Silly question you might say, but what’s your website for anyway?
Before You Had Your Website:
Before you had a website, you should have had an agency brochure. Something you kept in inventory for those times when a prospect conversation ended with “can you send me something?” Off went the brochure with an accompanying cover letter. This package was normally sent by the person charged with agency business development and following a meaningful telephone conversation. The cover letter was written accordingly.
A good “agency business development person” (ABD) would make a follow-up call to confirm package receipt and continue with a probative conversation. Using what was learned during that call, the ABD now sent a very carefully considered and grouped collection of materials designed to emphasize and confirm the agency’s suitability and candidacy for handling the client’s business.
This process was carefully tailored to each client and each client’s interest; when speaking with a B2B client, there was generally no show and tell of fashion-related experience. Conversely fashion prospects were not burdened with industrial examples. Thinking back, didn’t this all make sense?
What’s Your Website Today?
What’s your website today? A pithy management mini tome declaring purpose and intent; a collection of everything you do and have done; an introduction to smiling team leaders with photos and bios, text hopefully appealing to all visitors, samples of current work in all categories, a listing of current but seldom past clients, concluding with a “Contact Us” page. Not necessarily in that order, but available for viewing.
Many variables determine why an agency is selected by a client, but all will agree that “chemistry” or likeability plays a deciding factor in the final selection. Knowing that, good agency people also know that “chemistry” plays a factor from the very beginning. Meaning – “You never get a second change to make a first impression” and undeniably the ABD can make or break your chance for success from the get-go.

Dataset content:
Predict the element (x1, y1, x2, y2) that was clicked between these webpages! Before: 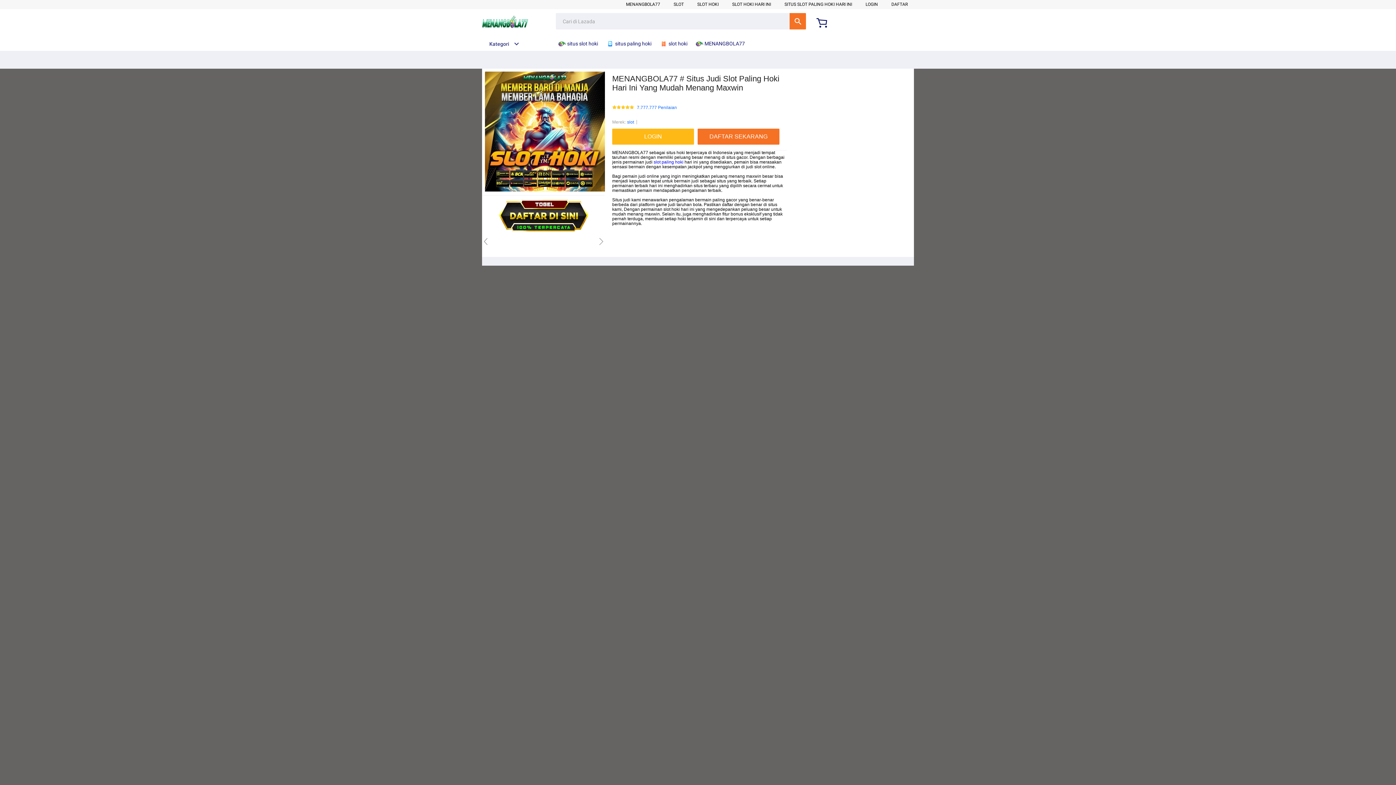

Problems to solve:
**1.** Using the article on agency websites, decide whether each statement agrees with it, answering yes or no and quoting the words that settle it.
(a) The brochure package was normally sent after a telephone conversation.
(b) Fashion prospects were shown industrial examples.
(c) A typical agency website today lists past clients more than current ones.
**2.** Answer these questions from the article on agency websites.
(a) Who would make the follow-up call to confirm package receipt?
(b) Which page does a typical website today conclude with?
(c) What does everyone agree plays a deciding factor in an agency's final selection?

Answers to the exercise:
**1.**
(a) Yes: "following a meaningful telephone conversation"
(b) No: "Conversely fashion prospects were not burdened with industrial examples."
(c) No: "a listing of current but seldom past clients"

**2.**
(a) A good agency business development person (ABD)
(b) A "Contact Us" page
(c) "Chemistry," or likeability